A week-long treatment program prevented HCV transmission in 88% of cases.
Seven days of direct acting antiviral prophylaxis could be enough to avoid a hepatitis C viral (HCV) infection for a HCV kidney recipient from a HCV positive kidney donor.
A team, Idris Yakubu, Virginia Commonwealth University Health System, reported the results of a trial testing a 2-4 day peri-operative DAA prophylaxis using sofosbuvir/velpatasvir (SOF/VEL) for D+/R- transplants prevented hepatitis C transmissions in 88% of cases.
The researchers reported the entire experience based on an adaptive iterative trial design where prophylaxis with SOF/VEL was initially extended to 7 days and ezetimibe was added for a second cohort.
In the past, studies have described a 12-week course of DAA for HCV transmission from infected donors to negative kidney transplant recipients. However, this strategy is limited by high costs and a lack of access to DAA.

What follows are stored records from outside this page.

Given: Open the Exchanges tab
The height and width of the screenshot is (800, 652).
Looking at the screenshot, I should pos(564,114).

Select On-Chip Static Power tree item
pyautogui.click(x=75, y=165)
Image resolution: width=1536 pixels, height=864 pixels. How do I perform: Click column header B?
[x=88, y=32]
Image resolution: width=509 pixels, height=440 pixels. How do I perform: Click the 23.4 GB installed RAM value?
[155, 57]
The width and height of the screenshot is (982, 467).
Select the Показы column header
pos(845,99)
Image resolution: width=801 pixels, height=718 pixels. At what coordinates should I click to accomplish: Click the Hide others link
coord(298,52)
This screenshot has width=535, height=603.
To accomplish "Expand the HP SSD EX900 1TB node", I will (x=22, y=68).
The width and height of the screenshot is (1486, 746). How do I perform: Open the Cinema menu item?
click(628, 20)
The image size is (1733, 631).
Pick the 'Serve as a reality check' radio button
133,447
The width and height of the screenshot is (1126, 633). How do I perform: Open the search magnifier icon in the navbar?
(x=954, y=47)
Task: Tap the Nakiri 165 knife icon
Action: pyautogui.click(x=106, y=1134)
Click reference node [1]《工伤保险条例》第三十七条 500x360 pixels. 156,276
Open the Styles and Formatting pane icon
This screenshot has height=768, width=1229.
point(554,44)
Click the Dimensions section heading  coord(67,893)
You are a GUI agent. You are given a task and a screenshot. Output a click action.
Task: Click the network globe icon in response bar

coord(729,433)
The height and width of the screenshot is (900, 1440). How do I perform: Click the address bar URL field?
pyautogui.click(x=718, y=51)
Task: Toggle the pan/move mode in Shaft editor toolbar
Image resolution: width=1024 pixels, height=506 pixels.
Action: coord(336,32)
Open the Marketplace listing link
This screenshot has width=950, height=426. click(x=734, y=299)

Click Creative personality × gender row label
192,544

One alternative to the limitations could be a prophylactic strategy that is safer and cost-effective.
In the study, the investigators examined wait listed patients who were absent of a living donor, had panel reactive antibodies of at least 50%, were at least 1 year prior transplant, and were in absence of liver disease.
The investigators sought primary outcomes of HCV transmission, defined as 2 consecutive positive HCV nucleic acid tests tested at day 7 and 14-21 post-transplant. Confirmed HCV viremia triggered a 12-week course of direct-acting anti-viral drugs.
Overall, the study included 100 patients with a mean age of 56 years old. These patients received D+/R- transplants between November 2017 and April 2020. The mean wait time to transplant from enrollment was 34 days and the mean KDPI was 67%.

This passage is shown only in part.